Transcribe the records word for word, beginning with the first line and ending with the line that contains "Image resolution: width=827"; include nothing else.

Stored items:
'''

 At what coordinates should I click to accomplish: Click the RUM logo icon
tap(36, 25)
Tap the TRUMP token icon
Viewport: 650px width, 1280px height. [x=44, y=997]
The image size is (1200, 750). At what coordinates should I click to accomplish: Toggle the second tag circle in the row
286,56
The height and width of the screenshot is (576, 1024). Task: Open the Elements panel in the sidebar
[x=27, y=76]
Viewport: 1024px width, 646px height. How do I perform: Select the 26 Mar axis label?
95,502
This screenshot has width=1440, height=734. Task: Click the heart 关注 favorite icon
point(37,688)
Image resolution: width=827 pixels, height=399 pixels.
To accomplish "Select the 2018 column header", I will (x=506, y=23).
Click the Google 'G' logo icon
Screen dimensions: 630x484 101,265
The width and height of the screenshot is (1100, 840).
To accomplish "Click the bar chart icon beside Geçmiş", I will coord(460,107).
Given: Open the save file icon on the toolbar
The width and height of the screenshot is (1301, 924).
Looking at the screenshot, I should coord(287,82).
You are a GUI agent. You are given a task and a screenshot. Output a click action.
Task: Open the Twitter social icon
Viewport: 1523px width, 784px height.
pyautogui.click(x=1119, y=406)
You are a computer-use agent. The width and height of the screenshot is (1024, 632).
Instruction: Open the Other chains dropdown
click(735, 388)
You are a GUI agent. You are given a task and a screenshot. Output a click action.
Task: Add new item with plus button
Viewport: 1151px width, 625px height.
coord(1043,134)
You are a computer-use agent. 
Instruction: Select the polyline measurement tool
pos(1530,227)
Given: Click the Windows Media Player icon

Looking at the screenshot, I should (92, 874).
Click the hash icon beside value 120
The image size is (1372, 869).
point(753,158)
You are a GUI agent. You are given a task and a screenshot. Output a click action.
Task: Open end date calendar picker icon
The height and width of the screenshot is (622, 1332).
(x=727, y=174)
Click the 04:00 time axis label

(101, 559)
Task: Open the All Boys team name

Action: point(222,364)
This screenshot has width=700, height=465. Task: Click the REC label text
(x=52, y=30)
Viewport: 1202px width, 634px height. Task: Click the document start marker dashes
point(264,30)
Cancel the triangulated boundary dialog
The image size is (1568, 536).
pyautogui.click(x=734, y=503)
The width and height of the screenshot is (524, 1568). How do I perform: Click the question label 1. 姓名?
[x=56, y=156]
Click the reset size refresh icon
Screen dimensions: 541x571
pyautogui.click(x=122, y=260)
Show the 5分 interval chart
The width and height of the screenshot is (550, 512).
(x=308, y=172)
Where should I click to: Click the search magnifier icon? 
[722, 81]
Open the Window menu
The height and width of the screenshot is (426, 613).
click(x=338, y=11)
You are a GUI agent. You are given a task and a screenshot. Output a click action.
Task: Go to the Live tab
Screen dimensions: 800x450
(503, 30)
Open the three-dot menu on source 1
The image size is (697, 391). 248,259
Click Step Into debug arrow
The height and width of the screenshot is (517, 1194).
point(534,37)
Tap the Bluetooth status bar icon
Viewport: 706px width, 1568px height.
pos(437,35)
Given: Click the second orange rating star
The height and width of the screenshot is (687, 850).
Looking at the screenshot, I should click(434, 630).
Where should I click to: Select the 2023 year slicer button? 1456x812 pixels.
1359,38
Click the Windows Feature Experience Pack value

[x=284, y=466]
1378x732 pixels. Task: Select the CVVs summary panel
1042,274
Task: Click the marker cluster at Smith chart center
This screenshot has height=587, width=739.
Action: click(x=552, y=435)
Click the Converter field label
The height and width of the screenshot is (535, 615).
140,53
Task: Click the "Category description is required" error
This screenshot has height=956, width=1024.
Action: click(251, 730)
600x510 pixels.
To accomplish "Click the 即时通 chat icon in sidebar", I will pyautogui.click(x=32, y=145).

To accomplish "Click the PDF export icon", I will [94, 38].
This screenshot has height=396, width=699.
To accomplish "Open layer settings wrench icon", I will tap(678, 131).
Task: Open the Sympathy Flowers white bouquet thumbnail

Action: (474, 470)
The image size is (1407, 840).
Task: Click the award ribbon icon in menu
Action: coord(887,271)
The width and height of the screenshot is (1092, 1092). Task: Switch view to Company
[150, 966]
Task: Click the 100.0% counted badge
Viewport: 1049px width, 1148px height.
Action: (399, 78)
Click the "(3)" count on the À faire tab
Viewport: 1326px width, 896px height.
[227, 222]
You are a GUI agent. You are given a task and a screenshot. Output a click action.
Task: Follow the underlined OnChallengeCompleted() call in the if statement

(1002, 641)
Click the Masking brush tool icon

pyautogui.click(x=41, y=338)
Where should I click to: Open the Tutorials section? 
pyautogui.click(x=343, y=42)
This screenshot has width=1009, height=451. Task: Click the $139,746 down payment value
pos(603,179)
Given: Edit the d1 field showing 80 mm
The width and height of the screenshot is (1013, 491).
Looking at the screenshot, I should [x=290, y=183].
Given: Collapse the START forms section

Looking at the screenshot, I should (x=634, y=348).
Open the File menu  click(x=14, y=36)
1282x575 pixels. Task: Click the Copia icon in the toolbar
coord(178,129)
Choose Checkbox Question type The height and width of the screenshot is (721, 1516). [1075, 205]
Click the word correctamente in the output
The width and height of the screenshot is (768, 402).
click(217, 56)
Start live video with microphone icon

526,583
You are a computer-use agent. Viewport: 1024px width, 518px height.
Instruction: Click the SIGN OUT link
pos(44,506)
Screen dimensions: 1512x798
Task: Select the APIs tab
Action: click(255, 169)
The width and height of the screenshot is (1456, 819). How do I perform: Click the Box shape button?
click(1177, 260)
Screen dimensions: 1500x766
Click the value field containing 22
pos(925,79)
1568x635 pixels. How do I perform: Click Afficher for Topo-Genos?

'''

- _TASK RESPONSE_:
 At what coordinates should I click to accomplish: Click the RUM logo icon
tap(36, 25)
Tap the TRUMP token icon
Viewport: 650px width, 1280px height. [x=44, y=997]
The image size is (1200, 750). At what coordinates should I click to accomplish: Toggle the second tag circle in the row
286,56
The height and width of the screenshot is (576, 1024). Task: Open the Elements panel in the sidebar
[x=27, y=76]
Viewport: 1024px width, 646px height. How do I perform: Select the 26 Mar axis label?
95,502
This screenshot has width=1440, height=734. Task: Click the heart 关注 favorite icon
point(37,688)
Image resolution: width=827 pixels, height=399 pixels.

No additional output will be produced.